The FIA wants applications in by Sunday 30 April with a decision set to be made two months later.
But while the FIA are open to it, the teams still aren’t in favour with Christian Horner telling Racer that “as with all these things though, it ultimately boils down to, ‘Well, who’s going to pay for it?’”
The teams fear they are the ones who’ll carry the costs as there will be “diluting of their payments to accommodate it.”
Mario Andretti is still hopeful.
“I don’t dwell on the negatives,” he said. “Of course everyone is entitled to their opinion.
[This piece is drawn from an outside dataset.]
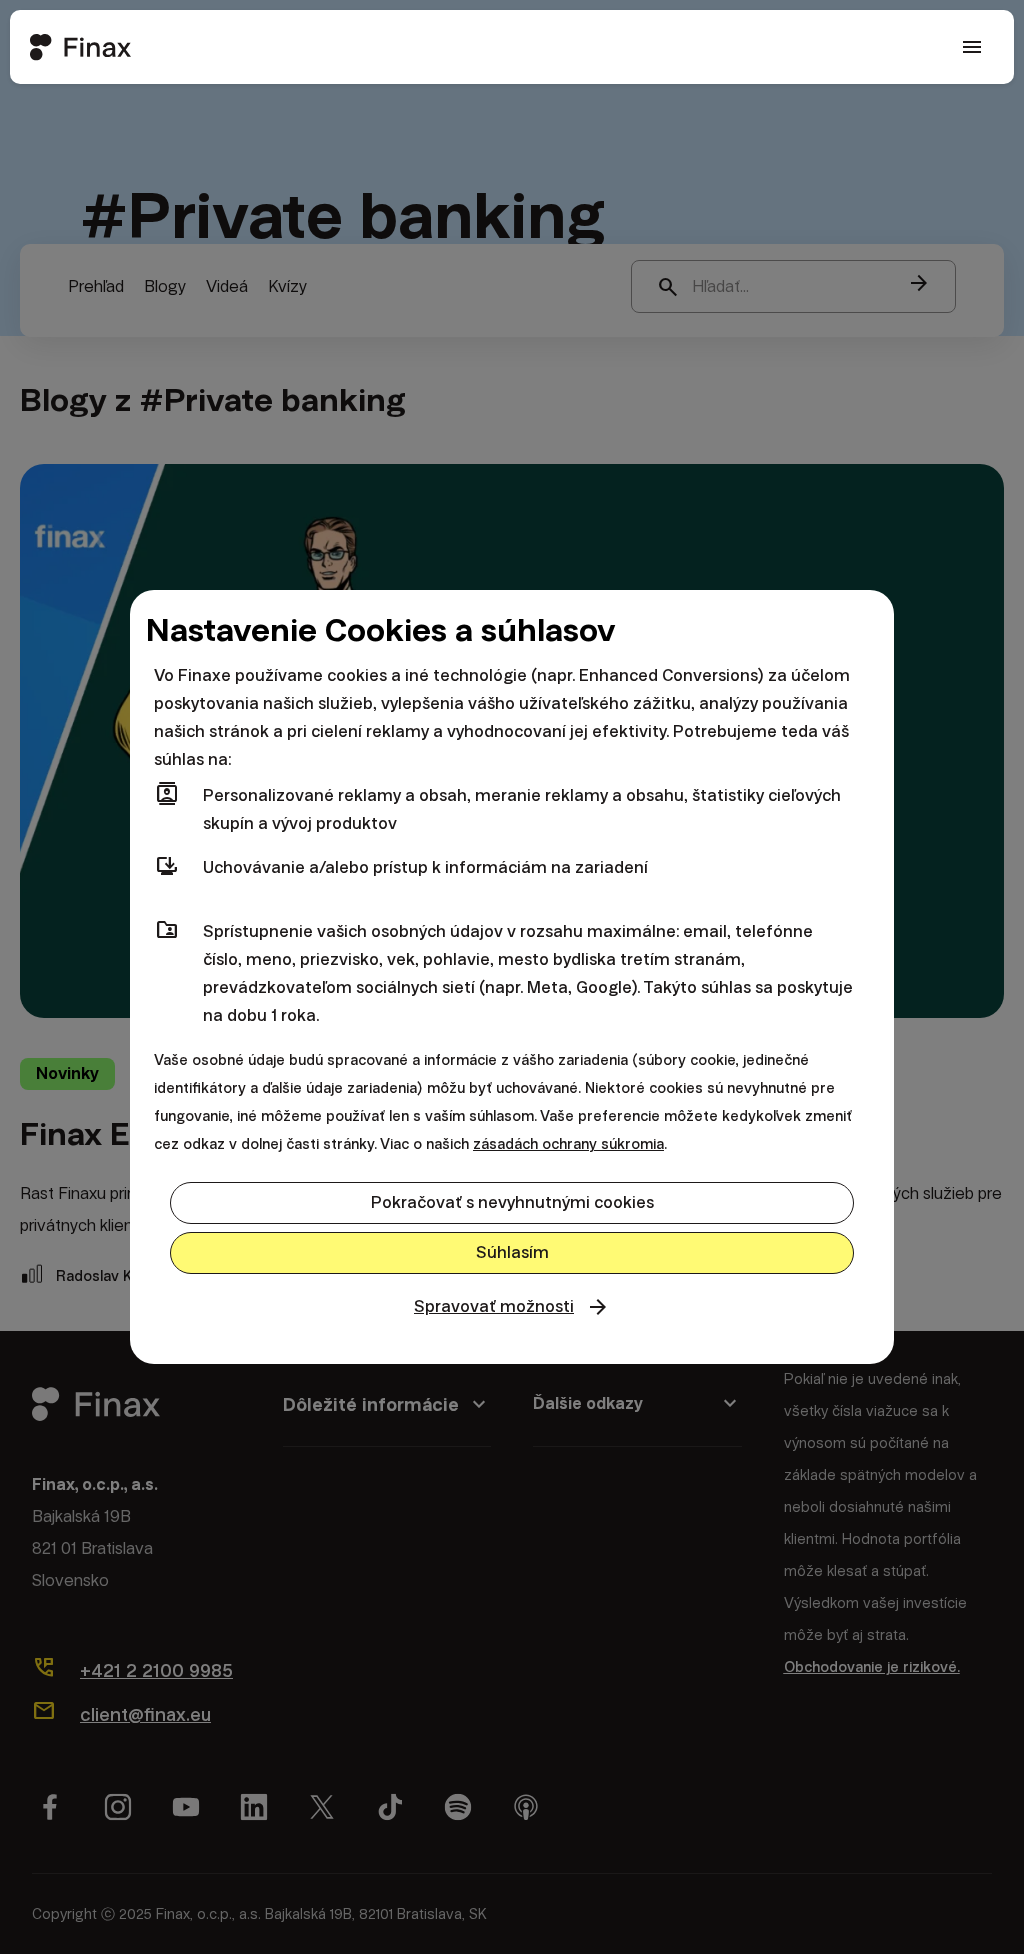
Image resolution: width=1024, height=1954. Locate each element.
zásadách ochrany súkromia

Sometimes, honestly, I ask myself, ‘Do we really need this?’ – and the answer is yes, we do, we actually do.”
“Michael’s team has already invested heavily in this project, without any assurances, so they have a lot to lose if F1 decides they don’t want us but they need to prepare so they don’t have to start from scratch.”
He added: “The new FIA president, Mohammed Ben Sulayem, really understands the importance of growth. He respects us, he understands our resolve, and if we meet the prerequisite requirements we will be welcome.
“We’re not asking for any favours. We’re bringing something to the party.”
General Motors have told PlanetF1.com they are “diligently working to respond” following the FIA’s opening of their Expression of Interest process.
Could Andretti be the innocent victim in the FIA v F1 war?
All Michael Andretti and his father Mario want is a place on the Formula 1 grid, the right to be the 11th team and race in the series dubbed the pinnacle of motor sport.
But their efforts could be undone by the escalating war between the FIA and Formula 1.
Formula 1 chiefs, both from the teams’ side and Liberty Media, are said to be disgruntled with FIA president Mohammed Ben Sulayem and want him gone. They even have a replacement in mind in former F1 team boss David Richards.
One unnamed team boss recently told the BBC: “Everyone thinks he’s got to go. That is definitely the general view.”
What better way to do that than by blocking him at every turn until, unable to effectively do his job, he quits.
The teams aren’t happy that he wants to dilute their prize fund, they also aren’t happy with some of his race directors’ decisions last season. They’re joined by Liberty Media in both those arguments, including the one in which the 61-year-old called a reported $20bn bid for F1 an “inflated price tag”.
It has become a war-of-words that shows no sign of calming down. And one in which Andretti could pay the biggest price of all.